Employers have long had a stake in ensuring that educational institutions are teaching students the skills they need to become productive members of the workforce. But according to Mannes, they’re taking a more hands-on approach to engaging with colleges than ever before. “Companies don’t want to just come be part of an advisory board,” she says. “They want to say, ‘These are the skills people need. How can we help you integrate them?’” Natalie Van Kleef Conley, the product lead for Google’s IT Support Professional Certificate, says corporate educational initiatives don’t simply grow the talent pool; they also help make the economy more equitable. Certificate programs, she says, can serve as “a strong entry point for nontraditional talent into tech,” especially when they’re offered at community colleges, which enroll many low-income and minority students. Through the Google program, for instance, graduates can choose to share their information directly with a consortium of top employers hiring IT talent.
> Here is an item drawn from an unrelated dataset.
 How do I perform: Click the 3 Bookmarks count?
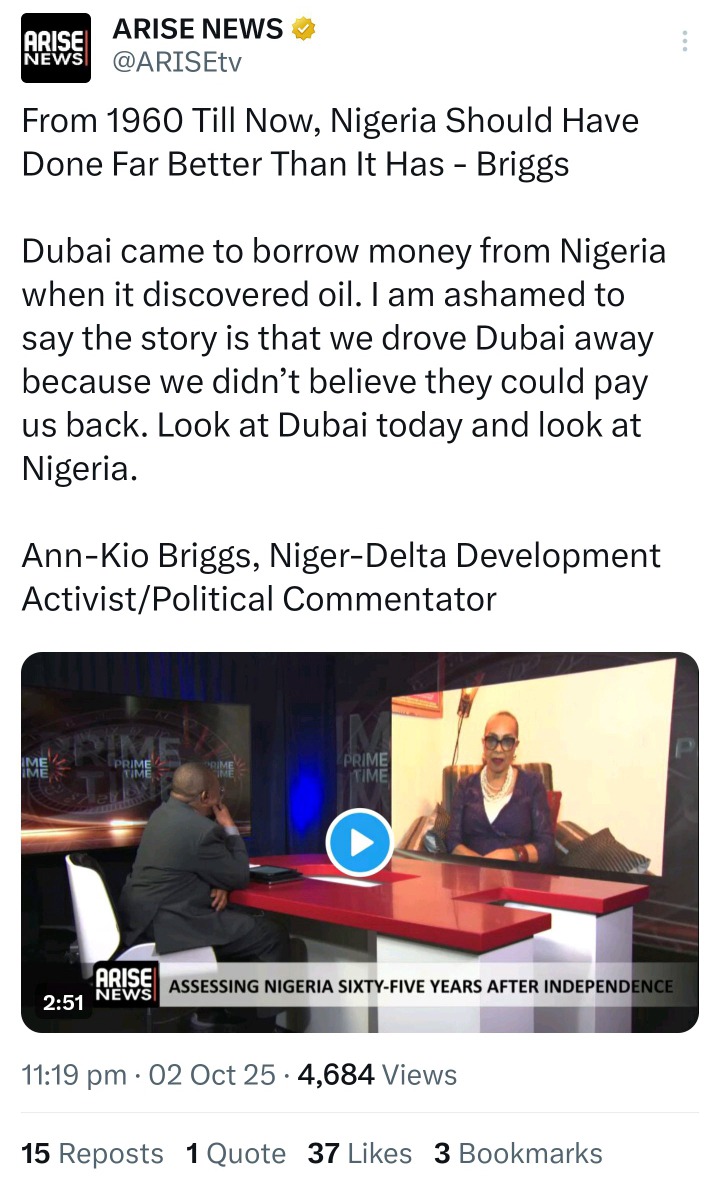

When Solo Pieh started working on Google’s IT Support Professional Certificate at his local community college, he knew he was learning a lot. But, he says, “I didn’t know it would become huge later on.” When a national bank offered him a job as a QA tester, he understood that his credential could take him places.
Pieh has always had an interest in technology. In his junior year of high school, he started building his own computer. Now, at his job, he’s helping build new notifications for banking customers.
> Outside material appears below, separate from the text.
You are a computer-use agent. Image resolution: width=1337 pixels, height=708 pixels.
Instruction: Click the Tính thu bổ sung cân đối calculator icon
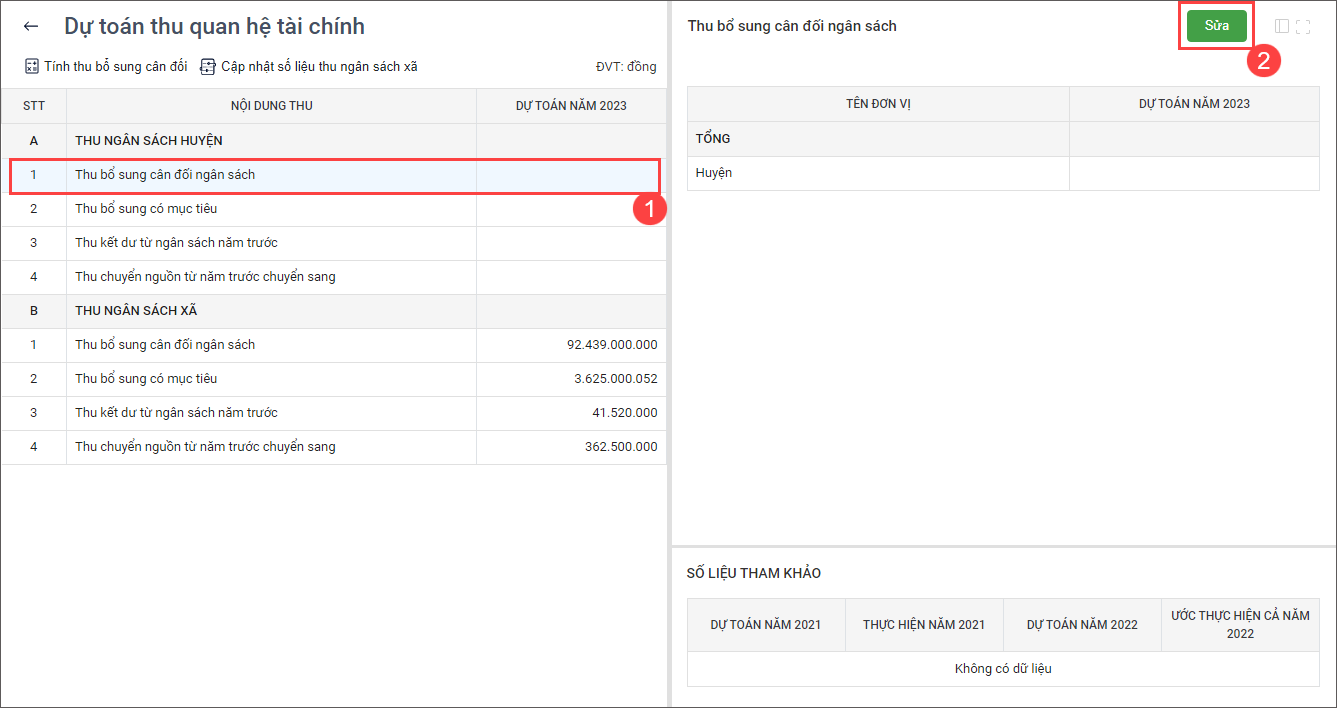[x=32, y=67]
Should aspiring tech workers ditch the degree entirely? Not so fast. In a Northeastern University research survey published last year, 77 percent of HR professionals reported that the value of educational credentials, including traditional degrees and online degrees, has increased or stayed the same over the past five years. Since many nondegree credentials are so new, Gallagher says, a lot of employers still look to them as supplements to traditional degrees rather than replacements.
Still, skills-based hiring practices are on the rise, and a degree-free path to tech employment is becoming a possibility for more people. Take Melinda Williams, an Ohio-based cosmetology teacher and salon owner who recently completed Google’s IT Support Professional Certificate and is now exploring a career transition. Or Solo Pieh, a 19-year-old living in Garland, Texas. Like Thai, Pieh completed the Google certificate through Year Up. He then quickly got his first full-time job as a QA tester at a national bank.
Both Pieh and Thai know that continuing their formal education is important for advancing their careers even further, however. That’s why they’re still working toward their associate’s degrees. “My family has always said, ‘You have to be going to college,’” Pieh says. “I understand the benefits it will have on my life later on.”
Thai has big plans for the next few years. He wants to work toward a bachelor’s degree and, ultimately, find a job as a cybersecurity analyst. At one point in his life, he might not have had the confidence to aim for that kind of future. But now he feels up to the task. “My educational journey was definitely a roller coaster—a lot of ups and a lot of downs,” he says. “Right now I’m definitely up.”